DELİLLERİN DEĞERLENDİRİLMESİ VE GEREKÇE
Dava: Davacının hak sahibi olduğu … isimli internet sitesinde ve … kanalında yayınlanan … aracının tanıtım videosunun, davalı şirkete ait … kanalında … tarihli … isimli TV programında kullanılması nedeni ile fazlaya ilişkin haklar saklı kalmak kaydı ile şimdilik 70.000 TL’nin gösterim tarihinden itibaren işletilecek en yüksek mevzuat faizi ile davalıdan tahsili istemine ilişkindir.

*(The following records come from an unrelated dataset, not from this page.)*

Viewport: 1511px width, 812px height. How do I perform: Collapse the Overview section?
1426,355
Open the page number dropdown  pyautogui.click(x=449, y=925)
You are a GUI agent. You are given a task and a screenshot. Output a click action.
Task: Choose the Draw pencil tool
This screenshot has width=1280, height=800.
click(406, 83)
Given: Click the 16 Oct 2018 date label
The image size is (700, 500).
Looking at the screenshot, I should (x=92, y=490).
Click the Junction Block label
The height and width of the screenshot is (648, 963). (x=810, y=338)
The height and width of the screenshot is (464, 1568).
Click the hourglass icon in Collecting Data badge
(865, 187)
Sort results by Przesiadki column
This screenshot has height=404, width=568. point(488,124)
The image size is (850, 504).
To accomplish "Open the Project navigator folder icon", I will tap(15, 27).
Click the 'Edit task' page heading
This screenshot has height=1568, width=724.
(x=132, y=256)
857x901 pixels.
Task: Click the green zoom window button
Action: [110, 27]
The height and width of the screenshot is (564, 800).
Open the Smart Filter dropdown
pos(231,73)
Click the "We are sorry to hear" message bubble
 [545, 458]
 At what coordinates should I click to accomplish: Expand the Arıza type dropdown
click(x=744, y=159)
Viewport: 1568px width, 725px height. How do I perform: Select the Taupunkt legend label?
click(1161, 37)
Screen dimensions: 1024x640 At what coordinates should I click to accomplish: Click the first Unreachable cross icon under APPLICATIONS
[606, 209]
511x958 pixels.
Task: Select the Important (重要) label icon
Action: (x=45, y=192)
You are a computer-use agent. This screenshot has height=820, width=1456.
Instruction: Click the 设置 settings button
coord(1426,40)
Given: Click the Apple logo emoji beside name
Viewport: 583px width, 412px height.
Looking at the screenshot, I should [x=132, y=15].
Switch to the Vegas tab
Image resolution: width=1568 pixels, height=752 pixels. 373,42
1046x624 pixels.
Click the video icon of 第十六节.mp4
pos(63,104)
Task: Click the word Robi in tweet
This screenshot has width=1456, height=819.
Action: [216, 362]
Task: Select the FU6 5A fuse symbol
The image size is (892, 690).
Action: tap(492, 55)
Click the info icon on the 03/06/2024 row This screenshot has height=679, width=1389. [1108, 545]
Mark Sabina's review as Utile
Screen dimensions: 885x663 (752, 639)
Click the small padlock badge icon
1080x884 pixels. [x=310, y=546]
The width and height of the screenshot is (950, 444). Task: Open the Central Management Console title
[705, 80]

FSEK kapsamındaki uyuşmazlıkta dava konusu fikri ürünün “eser” niteliği taşıyıp taşımadığı re’sen araştırılmalıdır. FSEK’in 1/B maddesinde öngörülen tanım dikkate alındığında bir fikir ve sanat ürününün eser olarak nitelendirilebilmesi için iki unsuru haiz olması gerekir. Bunlardan ilki, fikir ve sanat ürününün “sahibinin hususiyetini taşıması”, ikincisi ise ” kanunda sayılan eser kategorilerinden birine dahil olması” dır. Doktrinde, bu unsurlardan ilkine “sübjektif unsur” veya “esasa ilişkin şart”, ikincisine ise “objektif unsur” veya “şekle ilişkin şart” denilmektedir. Subjektif ursur gereğince bir fikir ve sanat ürününün eser olarak kabul edilebilmesi için bu ürünün onu meydana getiren kişinin “hususiyetini” taşıması gerekmektedir. Başka bir deyişle eser onu yaratan zihnin bireyselliğini gösteren özellikler taşımalıdır. Objektif unsur gereğince bir fikir ve sanat ürününün hukuk alanında korunmayı hak edebilmesi için sahibinin hususiyet arz eden fikri çabasının somut neticesi olması gerekir. Başka bir deyişle bu fikri çaba gözle görülebilir, elle tutulabilir, kulakla duyulabilir, kısaca algılanabilir olmalıdır. Fikir ve düşünceler, ancak bir şekle büründüğünde yani eser formunda açıklığında fikri hukuk kapsamına girer. Diğer taraftan eserde algılanabilir olma dışında düşüncenin açıklanış formatı da önemlidir. Yani fikir ve sanat ürününün FSEK’te öngörülmüş olan düşünceyi ifade formatlarından birine dahil olması gerekir. FSEK’te eser formatları olarak; İlim ve edebiyat eserleri, musiki eserleri, güzel sanat eserleri, sinama eserleri ve bağlı eser olarak kabul edilen işlenme eserler gösterilmiştir. Dolayısıyla bir fikir ve sanat ürününü bu formatlardan birine sokmak mümkün değilse onu kanuna göre eser saymak ve korumak da mümkün olmayacaktır.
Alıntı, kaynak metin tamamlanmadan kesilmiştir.